Lunch Bites: “Who is Frederick Law Olmsted, and What is the Big Deal?”

The U.S. Capitol Historical Society has joined the Olmsted200 organization to celebrate the bicentennial of the birth of the man whose design for the U.S. Capitol Grounds is considered a masterpiece. We all know that Frederick Law Olmsted’s plan and development of Central Park in New York City led the concept and development of parks for the people, by the people, and of the people. But why is his legacy being celebrated with a 2022 conference in Korea? Why is there a display about his legacy in Liverpool, England? Why was his travel book about Texas widely purchased in England? How did his work lead to the creation of the American Red Cross, as well as the National Park Service? Why was he recognized as the guiding spirit of the most successful World’s Fair in history?

August 24, 2021

Lunch Bites: A Webinar with Former Rep. Connie Morella on the 101st Anniversary of the Women’s Vote

The U.S. Capitol Historical Society hosted a webinar to celebrate the 101st anniversary of women earning the right to vote featuring Ambassador and former U.S. Rep. Connie Morella. She discussed the century that has passed since women first fought for—and earned—the right to vote, and where we stand today on achieving full gender equality in politics and in our society. Morella also discussed the growing divide in our politics and what it will take for our Congress, and nation, to come together.


August 10, 2021

William Costin: “A tribute to worth by his Friends”
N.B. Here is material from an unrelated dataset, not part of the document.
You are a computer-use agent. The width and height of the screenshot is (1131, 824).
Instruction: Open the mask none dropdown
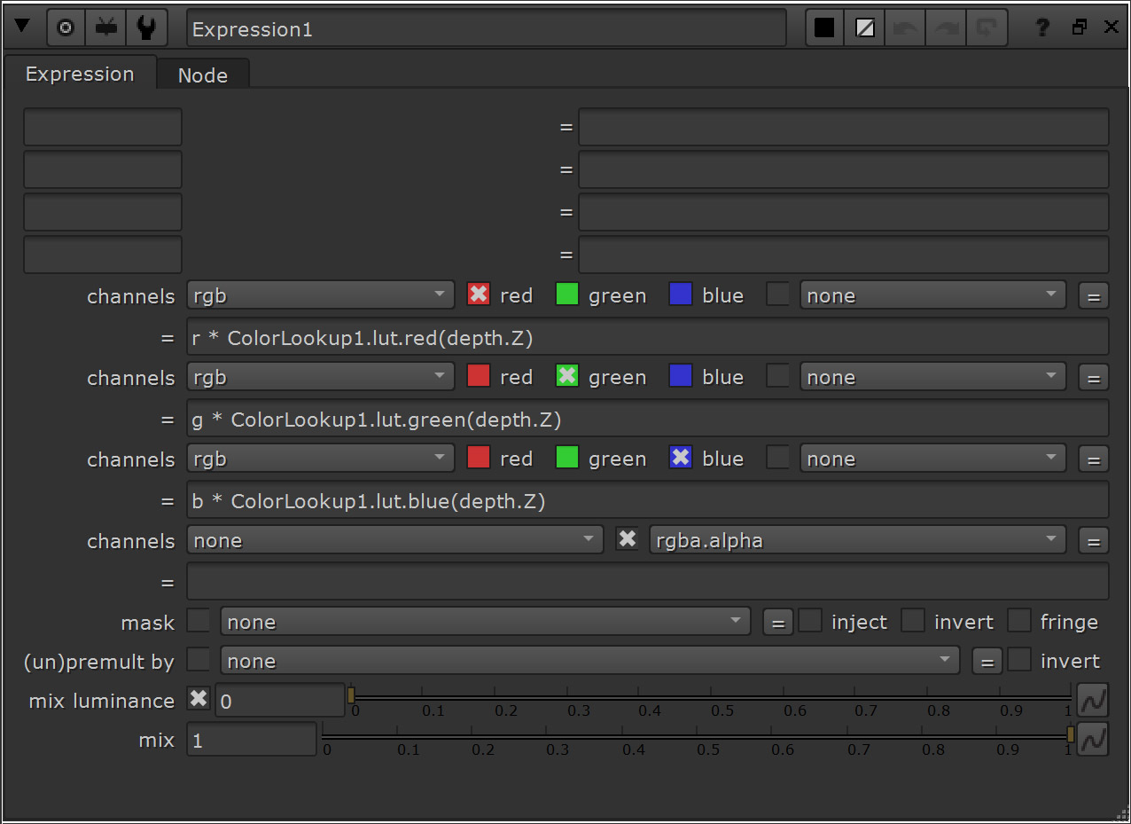(485, 621)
On the occasion of his untimely death in 1842, the businessmen of Capitol Hill commissioned a very striking lithograph portrait of William Costin, entitled, “A tribute to worth by his Friends.” In the background of the drawing is the Bank of Washington, the first and most prominent bank in the capital.

Why did these businessmen feel it necessary to attest to Costin’s “worth”? He was apparently Martha Custis Washington’s grandson, so why was he not included in family history? Obviously, it is because his mother was enslaved. But if so, why does he not appear in the inventories of Custis family property? And how did a tea set in California trigger acknowledgement of Costin’s place in Mount Vernon history?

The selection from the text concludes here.